The consolidation wave does not appear to be over yet, though how long it continues depends on factors including commodity price trends over the remainder of the year.
“I think as long as commodity prices hold at current levels or better, there is still significant room to run in this market. On the gas side in particular, there are sensible potential combinations in Appalachia to consolidate within the basin,” says Dittmar. “There is also still running room for consolidation in other plays, and we have seen more multi-basin deals recently. That said, I wouldn't be surprised to see the pace of deals slow a bit later in the year just because so many deals will have already transacted.”
Coyne agreed that deal-making activity could slow soon.
“Although there is still some scope for consolidation, I expect the wave will broadly decline and the industry will transition to a normal level of activity during the second half of 2021,” he says. “The majority of the top 20 US gas producing independents have made their moves and it’s likely their focus will now be on integrating their new portfolios rather than making further transformations.”
However, several major companies are yet to make a move, which may yet lead to a few more deals in the coming months, according to Coyne.
Further Haynesville deals also cannot be ruled out, given the play’s proximity to the Gulf Coast, where its gas can serve as feedstock for LNG export plants, among other uses.
“Providing economic inventory in a region with ample infrastructure and close proximity to Gulf Coast markets and particularly LNG export terminals is a key selling point,” says Dittmar. He also believes there is scope for more companies to become comfortable with multi-play deals as the next step in consolidation, if investors become more accepting of these.
Ultimately, whether future deals are focused on a single basin or multiple ones, the end result will be that shale assets will increasingly become concentrated in the hands of a few dominant players, both on the public and private side.
“When the dust settles, the US shale industry will be in the hands of a smaller group of companies that are well placed in terms of stability. I think this will lead to more disciplined strategies, and we are less likely to see over-expansion in production,” says Coyne.

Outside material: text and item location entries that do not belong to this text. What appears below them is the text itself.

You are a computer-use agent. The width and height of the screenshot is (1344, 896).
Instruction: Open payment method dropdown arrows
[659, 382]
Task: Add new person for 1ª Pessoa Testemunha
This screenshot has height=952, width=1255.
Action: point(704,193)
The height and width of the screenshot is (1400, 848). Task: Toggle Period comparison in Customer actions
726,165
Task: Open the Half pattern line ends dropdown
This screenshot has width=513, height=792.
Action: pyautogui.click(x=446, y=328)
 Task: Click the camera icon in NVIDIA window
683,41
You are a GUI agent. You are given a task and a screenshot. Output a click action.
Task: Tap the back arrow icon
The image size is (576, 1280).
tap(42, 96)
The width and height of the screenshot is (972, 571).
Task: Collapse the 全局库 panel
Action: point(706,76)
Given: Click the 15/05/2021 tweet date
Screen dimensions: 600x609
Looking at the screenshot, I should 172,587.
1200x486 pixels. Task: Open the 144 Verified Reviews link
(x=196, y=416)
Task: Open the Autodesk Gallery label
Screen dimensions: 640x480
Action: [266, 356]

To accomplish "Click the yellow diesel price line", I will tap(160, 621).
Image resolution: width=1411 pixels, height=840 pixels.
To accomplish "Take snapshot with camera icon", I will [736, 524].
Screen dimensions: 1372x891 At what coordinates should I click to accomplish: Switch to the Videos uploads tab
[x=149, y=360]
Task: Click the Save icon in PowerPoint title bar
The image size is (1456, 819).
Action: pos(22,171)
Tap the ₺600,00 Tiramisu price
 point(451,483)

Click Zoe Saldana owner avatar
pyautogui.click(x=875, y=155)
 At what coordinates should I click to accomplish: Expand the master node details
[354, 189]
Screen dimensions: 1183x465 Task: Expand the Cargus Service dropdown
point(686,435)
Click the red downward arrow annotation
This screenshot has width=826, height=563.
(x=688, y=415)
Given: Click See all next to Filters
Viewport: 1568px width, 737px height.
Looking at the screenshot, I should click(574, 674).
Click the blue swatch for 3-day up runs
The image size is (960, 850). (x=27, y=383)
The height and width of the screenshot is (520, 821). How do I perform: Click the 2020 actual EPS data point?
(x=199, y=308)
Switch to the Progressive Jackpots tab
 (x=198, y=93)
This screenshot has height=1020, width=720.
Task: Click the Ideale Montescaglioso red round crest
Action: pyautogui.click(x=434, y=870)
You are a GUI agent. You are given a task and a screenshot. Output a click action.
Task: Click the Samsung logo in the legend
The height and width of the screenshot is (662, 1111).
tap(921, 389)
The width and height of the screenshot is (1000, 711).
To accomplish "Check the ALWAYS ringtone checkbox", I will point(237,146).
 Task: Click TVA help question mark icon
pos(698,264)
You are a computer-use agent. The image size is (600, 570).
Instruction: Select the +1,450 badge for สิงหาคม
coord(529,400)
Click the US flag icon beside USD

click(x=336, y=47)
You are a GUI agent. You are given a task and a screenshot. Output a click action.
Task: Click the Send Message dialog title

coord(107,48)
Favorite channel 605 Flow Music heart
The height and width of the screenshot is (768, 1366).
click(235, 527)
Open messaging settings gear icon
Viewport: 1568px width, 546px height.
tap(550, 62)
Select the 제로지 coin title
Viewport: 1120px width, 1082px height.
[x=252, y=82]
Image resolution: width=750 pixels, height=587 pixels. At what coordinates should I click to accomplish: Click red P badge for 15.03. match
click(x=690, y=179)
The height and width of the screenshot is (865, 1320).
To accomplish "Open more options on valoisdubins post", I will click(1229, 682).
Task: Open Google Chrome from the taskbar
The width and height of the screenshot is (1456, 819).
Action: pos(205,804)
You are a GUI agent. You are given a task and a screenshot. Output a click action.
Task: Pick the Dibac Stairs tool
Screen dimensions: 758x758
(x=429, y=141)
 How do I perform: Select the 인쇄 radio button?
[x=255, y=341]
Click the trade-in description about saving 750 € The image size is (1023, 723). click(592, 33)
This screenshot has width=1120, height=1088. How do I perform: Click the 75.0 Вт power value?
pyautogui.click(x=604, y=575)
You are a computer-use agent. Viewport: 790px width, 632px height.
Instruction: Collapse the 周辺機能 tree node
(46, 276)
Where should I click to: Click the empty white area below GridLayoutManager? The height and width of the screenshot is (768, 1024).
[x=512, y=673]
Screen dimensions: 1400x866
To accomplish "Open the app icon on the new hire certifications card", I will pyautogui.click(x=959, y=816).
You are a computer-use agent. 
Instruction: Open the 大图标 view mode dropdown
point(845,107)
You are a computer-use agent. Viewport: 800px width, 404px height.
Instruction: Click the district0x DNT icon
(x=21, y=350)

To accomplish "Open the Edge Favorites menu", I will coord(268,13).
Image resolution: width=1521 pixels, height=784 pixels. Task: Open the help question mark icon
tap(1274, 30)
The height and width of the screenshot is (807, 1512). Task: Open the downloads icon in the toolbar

“I think there will be a few main pure-plays per basin and large diversified E&Ps once the current wave of consolidation wraps up,” adds Dittmar. “Consolidated ownership should act as a limiting factor to US production growth, but that will come down to decisions by individual companies since a few big companies can run as many rigs as many small ones,” he says. “The major determining factor there probably won't be the number or size of companies, but how quickly and drastically investors punish a company's stock if they stray from their pledges to focus on capital returns and shift back towards growth.”